Basketball — number 23
Number 23 is more synonymous with one player than a particular stereotype — that of course being Michael Jordan — but LeBron James also wearing this number has made it equate to one thing; legend status.
The two greatest basketballers ever have worn the same famed number, and now whenever any player chooses to don it on their own jersey, they are essentially trying to emulate the two dons.
LeBron recognised the legendary impact of the number, and actually tried to retire it at one point before his move from Cleveland to Miami.
“(Jordan) can't get the logo (Hall of Famer Jerry West's silhouette adorns the NBA's logo), and if he can't, something has to be done,” James said.
“I feel like no NBA player should wear 23. I'm starting a petition, and I've got to get everyone in the NBA to sign it. Now, if I'm not going to wear No. 23, then nobody else should be able to wear it.”
LeBron isn't the best at following through words with actions at times and unretired the number on his return to Cleveland, but his point was made.
Rugby league — number one
This is just a personal taste thing for me as fullbacks in league have no choice but to take the number one jumper.
In my time being aware of this sport, I've had the privilege of watching the king Billy Slater always strutting his stuff in the number one — I just love the way fullbacks roam the play, chill at the back and then just turn it on and light a game up.
Other favourites across time include Anthony Minichello (gun), Matt Bowen and Jarrad Hayne (Hayne Train), while my emerging favourite fullback is Newcastle wiz Kalyn Ponga.
If you want to see action in league, keep your eyes on the number one.
Football — number nine
A poacher in football simply must wear the number nine — the centre-forward position is literally referred to as "number nine".

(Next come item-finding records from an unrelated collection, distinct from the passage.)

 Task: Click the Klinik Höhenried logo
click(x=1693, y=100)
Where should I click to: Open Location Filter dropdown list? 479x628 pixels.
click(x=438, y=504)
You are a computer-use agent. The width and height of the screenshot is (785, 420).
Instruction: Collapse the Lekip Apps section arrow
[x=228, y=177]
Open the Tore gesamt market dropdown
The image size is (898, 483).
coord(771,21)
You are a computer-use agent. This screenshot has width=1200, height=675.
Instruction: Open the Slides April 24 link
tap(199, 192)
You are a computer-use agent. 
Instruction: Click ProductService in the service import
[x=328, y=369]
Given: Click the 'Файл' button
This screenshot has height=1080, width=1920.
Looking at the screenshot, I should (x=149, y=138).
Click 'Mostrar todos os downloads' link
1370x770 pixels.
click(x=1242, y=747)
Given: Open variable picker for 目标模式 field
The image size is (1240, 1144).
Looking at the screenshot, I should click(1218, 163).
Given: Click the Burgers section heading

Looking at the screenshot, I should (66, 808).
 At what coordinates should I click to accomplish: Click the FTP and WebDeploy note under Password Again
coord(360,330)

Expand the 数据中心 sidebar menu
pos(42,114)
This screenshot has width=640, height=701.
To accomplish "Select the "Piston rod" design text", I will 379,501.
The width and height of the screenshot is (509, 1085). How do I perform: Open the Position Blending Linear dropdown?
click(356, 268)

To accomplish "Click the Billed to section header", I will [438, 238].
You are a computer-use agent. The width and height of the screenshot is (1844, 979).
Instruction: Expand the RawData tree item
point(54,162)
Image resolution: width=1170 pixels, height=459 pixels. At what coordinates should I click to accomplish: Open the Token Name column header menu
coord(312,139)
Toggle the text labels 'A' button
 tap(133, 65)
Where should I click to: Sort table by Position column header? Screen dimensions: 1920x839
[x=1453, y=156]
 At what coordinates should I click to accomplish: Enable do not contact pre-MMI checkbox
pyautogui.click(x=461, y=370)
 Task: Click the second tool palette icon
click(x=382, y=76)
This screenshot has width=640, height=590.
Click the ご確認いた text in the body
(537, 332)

When thinking of the greats, my mind goes straight to Brazil assassin Ronaldo — he literally ate goals for breakfast, lunch and dinner.
What about Alan Shearer, Robbie Fowler, Andy Cole, Bobby Charlton, the list just goes on and on — if you are given the number nine, your job is to bang goals in for a living.
Greyhounds — number one
I've got four words for you — inside dog, early speed.
If you've never plonked a considerable amount of cash on a pooch because it's got the red rug on it and it's meant to have good early speed, I'm not sure you've lived.
It is a punting tradition unlike any other and for that reason, the dish licker number one belongs on this list.